Made from semiconductor materials (e.g. CdSe, CdS, CdTe. ZnS, PbS, and alloys) overlaid with a coating of ZnS (Figure 3), QDs are stable (unless exposed to UV irradiation), and bright light-emitting particles with core diameters ranging from 2 to 10 nm. QDs provide a more sharp fluorescent signal in comparison to other probes, and they resist photobleaching. Their emission spectra are tunable by particle size and composition and are available in ranges from 500–800 nm. Although issues with biocompatibility have prevented clinical imaging applications of QD research to date, there are promising developments in QD core coating, surface chemistry, and functionality. Colloidal synthesis of QDs creates more biocompatible products and lends itself best to translational biomedical applications. PEG coating enhances biocompatibility of QDs and enables vascular targeting through ligand-functionalized PEG [66]. In addition to PEG, amphiphilic polymers, proteins and polyethyleneimine have been used to coat QDs in order to improve biocompatibility and convert the immiscible, hydrophobic surface of QDs to hydrophilic particles without affecting the fluorescence quantum yield [67].

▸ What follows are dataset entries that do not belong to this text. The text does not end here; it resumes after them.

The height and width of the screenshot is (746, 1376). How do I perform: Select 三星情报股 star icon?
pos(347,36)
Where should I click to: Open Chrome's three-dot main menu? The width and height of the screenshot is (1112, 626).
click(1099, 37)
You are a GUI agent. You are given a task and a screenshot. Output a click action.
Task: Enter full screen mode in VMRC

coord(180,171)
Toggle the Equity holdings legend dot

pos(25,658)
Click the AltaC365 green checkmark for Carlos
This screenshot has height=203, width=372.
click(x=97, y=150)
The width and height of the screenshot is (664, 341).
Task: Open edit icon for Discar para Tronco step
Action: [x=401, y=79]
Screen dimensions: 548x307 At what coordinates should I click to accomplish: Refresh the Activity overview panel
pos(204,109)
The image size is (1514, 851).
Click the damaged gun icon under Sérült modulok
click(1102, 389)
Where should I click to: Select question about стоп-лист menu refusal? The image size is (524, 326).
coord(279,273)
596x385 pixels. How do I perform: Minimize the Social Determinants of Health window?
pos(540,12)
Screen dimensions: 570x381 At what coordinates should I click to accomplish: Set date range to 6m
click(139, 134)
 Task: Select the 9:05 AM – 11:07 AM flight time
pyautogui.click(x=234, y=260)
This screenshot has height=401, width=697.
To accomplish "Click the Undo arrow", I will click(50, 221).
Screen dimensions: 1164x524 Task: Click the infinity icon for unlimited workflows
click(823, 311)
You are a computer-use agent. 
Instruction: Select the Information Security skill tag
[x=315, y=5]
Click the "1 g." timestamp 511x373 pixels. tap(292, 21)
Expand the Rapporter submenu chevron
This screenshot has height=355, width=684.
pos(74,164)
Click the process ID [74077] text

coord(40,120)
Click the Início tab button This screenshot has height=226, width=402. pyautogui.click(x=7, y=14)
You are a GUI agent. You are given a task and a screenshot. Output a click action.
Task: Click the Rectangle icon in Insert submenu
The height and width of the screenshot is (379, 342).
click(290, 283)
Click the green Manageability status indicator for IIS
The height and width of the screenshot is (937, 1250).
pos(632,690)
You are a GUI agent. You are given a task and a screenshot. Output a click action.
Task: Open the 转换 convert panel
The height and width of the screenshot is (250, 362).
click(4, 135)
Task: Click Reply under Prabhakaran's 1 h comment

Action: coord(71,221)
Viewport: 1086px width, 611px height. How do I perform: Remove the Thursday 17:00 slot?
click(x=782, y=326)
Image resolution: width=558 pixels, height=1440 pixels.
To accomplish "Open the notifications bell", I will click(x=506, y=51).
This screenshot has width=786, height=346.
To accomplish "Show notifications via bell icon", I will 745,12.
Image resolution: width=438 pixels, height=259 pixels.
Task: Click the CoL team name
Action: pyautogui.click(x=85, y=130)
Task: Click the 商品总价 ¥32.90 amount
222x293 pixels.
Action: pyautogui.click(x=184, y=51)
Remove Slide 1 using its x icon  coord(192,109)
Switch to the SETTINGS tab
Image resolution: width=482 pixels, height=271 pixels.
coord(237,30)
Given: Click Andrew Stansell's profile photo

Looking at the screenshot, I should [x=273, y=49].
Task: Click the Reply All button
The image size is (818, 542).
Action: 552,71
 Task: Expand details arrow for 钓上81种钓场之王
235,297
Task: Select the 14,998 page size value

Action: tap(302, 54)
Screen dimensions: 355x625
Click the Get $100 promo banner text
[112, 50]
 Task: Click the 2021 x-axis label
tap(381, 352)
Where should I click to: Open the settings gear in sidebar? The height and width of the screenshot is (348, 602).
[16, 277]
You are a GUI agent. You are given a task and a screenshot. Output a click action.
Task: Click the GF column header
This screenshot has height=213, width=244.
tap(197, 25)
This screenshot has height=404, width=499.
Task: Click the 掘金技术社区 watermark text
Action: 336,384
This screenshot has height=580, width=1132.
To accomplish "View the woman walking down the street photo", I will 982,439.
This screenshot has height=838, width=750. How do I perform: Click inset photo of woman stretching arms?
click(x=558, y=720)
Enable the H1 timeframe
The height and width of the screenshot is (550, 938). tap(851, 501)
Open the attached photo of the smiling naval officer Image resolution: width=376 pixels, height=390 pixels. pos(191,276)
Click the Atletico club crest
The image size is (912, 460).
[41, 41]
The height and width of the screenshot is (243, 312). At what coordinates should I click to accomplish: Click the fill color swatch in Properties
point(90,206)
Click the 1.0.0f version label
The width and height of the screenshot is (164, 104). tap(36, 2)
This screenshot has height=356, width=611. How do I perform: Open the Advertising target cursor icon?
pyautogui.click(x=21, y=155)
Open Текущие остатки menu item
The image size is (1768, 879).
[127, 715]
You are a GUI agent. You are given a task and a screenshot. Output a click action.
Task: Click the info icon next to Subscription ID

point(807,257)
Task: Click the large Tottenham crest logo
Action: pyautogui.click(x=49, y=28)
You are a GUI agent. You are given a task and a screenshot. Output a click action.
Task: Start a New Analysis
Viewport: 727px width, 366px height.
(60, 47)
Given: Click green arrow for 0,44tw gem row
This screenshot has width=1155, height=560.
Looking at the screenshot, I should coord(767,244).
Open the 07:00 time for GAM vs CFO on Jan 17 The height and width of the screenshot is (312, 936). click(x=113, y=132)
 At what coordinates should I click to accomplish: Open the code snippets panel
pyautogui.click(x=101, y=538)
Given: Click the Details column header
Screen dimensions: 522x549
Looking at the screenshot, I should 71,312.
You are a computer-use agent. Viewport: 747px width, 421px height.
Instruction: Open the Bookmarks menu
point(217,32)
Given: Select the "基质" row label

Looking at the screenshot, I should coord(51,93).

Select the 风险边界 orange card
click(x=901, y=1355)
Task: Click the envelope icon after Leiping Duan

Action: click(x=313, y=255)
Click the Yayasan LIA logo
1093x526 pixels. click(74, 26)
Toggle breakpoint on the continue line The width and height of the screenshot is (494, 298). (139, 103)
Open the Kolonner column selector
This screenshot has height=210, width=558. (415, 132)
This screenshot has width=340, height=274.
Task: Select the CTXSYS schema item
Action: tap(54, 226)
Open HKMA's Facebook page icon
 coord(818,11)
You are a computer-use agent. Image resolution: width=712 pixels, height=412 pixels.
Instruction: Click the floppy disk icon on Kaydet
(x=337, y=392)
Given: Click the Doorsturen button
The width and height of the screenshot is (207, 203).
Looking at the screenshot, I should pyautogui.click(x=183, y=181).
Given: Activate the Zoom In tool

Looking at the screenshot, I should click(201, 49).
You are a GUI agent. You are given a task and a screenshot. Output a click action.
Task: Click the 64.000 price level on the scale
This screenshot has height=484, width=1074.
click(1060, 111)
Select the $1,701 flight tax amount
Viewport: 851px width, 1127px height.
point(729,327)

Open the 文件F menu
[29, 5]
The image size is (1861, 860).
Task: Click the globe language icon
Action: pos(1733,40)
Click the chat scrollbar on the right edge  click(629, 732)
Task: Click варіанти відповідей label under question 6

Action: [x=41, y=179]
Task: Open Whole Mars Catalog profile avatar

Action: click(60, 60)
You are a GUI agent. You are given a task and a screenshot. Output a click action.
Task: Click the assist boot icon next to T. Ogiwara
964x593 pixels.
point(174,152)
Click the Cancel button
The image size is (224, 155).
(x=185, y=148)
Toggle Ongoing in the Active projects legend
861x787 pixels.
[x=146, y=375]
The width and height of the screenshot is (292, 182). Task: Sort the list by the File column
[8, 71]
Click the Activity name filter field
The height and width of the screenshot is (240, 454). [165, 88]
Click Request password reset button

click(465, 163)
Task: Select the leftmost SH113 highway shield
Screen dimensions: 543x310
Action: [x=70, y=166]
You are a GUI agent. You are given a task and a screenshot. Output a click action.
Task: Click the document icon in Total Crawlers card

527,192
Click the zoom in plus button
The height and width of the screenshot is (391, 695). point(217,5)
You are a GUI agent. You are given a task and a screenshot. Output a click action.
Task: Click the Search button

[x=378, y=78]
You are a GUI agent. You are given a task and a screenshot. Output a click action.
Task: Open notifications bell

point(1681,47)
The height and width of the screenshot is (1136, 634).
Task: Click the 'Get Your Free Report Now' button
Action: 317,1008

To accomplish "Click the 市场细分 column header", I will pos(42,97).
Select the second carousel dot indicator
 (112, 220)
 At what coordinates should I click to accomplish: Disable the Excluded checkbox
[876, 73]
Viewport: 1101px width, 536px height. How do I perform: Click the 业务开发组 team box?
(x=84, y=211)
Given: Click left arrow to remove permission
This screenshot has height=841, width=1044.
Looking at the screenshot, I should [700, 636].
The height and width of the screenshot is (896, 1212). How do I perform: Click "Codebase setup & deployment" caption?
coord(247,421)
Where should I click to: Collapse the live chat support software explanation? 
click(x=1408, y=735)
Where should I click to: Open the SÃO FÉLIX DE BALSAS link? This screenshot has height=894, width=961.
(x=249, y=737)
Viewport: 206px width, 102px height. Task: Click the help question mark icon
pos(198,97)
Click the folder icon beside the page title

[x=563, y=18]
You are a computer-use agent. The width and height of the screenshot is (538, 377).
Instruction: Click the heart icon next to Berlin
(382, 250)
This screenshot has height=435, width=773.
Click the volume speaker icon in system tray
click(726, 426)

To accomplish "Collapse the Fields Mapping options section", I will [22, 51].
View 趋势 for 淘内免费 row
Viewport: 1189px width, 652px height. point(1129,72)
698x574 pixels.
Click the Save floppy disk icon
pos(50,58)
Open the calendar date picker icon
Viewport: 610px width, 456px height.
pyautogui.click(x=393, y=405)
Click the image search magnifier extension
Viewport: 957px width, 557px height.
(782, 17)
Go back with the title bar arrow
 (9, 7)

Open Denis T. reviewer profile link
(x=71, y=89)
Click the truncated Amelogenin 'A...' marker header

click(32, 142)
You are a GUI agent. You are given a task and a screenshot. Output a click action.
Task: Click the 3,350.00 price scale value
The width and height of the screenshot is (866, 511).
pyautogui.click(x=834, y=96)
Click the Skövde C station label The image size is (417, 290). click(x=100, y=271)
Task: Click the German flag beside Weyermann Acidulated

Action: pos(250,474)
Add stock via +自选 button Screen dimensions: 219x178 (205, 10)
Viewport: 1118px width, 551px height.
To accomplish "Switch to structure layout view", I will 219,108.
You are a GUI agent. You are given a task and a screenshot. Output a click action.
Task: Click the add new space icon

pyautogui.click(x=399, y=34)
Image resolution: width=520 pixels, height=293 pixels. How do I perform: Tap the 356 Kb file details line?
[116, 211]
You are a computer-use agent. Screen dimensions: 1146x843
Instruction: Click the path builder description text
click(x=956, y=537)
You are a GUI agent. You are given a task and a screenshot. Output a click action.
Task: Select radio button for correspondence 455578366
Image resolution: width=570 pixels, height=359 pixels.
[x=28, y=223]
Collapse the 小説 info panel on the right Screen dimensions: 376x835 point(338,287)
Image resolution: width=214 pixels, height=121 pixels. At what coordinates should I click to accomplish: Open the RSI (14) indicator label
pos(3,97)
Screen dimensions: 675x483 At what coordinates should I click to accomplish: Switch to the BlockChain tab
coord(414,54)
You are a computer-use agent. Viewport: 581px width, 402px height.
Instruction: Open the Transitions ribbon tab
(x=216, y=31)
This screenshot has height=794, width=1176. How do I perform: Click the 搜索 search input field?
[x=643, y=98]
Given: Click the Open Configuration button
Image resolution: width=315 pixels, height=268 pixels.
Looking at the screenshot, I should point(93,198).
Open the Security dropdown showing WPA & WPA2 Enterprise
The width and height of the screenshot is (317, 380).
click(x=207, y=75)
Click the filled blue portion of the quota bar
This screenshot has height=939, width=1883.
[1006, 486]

5. Endothelial-targeted nanocarriers for imaging of vascular inflammation in vivo

As alluded to in section 1.1, cell adhesion molecules (CAMs) are attractive candidates for targeted delivery of nanocarriers to activated endothelium in vascular pathology. In this section, we will specifically highlight the potential of VCAM-1-, ICAM-1-, and selectin-targeted nanocarriers as diagnostic probes for imaging of vascular inflammation in animal studies.

5.1 VCAM-1

The potential of VCAM-1-targeted nanoparticles as diagnostic agents for vascular inflammation was first described by Weissleder et. al. using 35 nm CLIO magneto-optical particles targeted with anti-VCAM Ab. Focal inflammation in a mouse ear was induced with a subcutaneous injection of tumor necrosis factor (TNF) cytokine. Intravital microscopy of VCAM-targeted CLIOs administered iv 24 h post-insult, revealed their accumulation at the site of inflammation. Probe accumulation was maximal at 6 h post-injection (p.i.) [68]. As an alternative to Ab-targeting, several generations of VCAM-1 targeting peptides with homology to VLA4, a natural ligand of VCAM-1, have been identified by phage display and coupled to the magneto-optical CLIO particles [69, 70]. The first peptide identified, termed VP, has 12-fold higher binding to VCAM-1 relative to anti-VCAM-1 Ab in vitro [69]. IVM of VP bound to CLIOs (VNP) in the TNF-induced ear inflammation mouse model confirmed targeting and specificity to VCAM-1 in the inflamed tissue relative to control particles and non-inflamed tissue. These results were further confirmed by in vivo MRI studies with apolipoprotein E-deficient mice (apoE−/−) predisposed to atherosclerosis under a high-cholesterol diet (HCD). In this model, VNP could identify aortic atherosclerotic plaques using MRI, as evidenced by the significant increase in contrast-to-noise ratio after VNP injection. To enhance targeting to VCAM-1, the same group identified another linear peptide affinity ligand homologous to VLA4, that when bound to magneto-optical CLIOs (VINP-28) exhibited 20-fold higher binding to VCAM-1 in vitro than VNP [70]. In vivo IVM and MRI confirmed specific binding of VINP-28 particles to inflamed tissue (in both the TNF-induced ear inflammation model and in the aortic arch of apoE−/− mice + HCD). MRI signal contrast due to VINP-28 uptake was reduced to pre-contrast baseline levels when mice were given 8 weeks of therapeutic chlolesterol-lowering statin treatment [70].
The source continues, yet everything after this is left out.